Listed entries Start Marker

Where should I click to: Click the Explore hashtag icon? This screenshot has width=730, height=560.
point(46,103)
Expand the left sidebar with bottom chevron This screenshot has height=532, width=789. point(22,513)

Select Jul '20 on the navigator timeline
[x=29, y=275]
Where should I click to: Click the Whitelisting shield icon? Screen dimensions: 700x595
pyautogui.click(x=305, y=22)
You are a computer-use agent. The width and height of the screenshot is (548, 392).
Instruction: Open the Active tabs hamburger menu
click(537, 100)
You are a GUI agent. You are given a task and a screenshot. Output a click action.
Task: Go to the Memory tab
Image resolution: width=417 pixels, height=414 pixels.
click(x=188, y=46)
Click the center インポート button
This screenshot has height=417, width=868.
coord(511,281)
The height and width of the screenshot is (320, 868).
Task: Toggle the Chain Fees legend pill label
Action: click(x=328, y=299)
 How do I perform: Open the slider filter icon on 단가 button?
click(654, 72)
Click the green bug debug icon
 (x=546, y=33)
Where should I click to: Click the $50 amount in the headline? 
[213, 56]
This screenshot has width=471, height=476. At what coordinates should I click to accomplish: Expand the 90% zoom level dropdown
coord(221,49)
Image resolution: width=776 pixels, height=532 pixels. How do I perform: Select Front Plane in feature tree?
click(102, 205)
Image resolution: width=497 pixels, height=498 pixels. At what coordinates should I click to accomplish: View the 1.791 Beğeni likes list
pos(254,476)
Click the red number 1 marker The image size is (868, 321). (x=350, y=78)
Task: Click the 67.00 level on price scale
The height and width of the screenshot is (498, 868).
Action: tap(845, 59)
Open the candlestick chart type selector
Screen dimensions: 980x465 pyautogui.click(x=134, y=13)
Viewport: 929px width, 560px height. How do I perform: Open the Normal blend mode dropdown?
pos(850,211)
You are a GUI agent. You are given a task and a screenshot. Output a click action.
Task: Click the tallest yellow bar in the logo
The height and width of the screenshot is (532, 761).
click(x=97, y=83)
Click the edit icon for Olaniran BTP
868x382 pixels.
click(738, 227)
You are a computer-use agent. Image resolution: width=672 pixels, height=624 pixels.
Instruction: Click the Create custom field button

Listed entries End Marker

• **What is required**
Return all lines from the data that include the string "agent".

• **Exercise result**
You are a computer-use agent. The width and height of the screenshot is (548, 392).
You are a GUI agent. You are given a task and a screenshot. Output a click action.
You are a GUI agent. You are given a task and a screenshot. Output a click action.
You are a computer-use agent. Image resolution: width=672 pixels, height=624 pixels.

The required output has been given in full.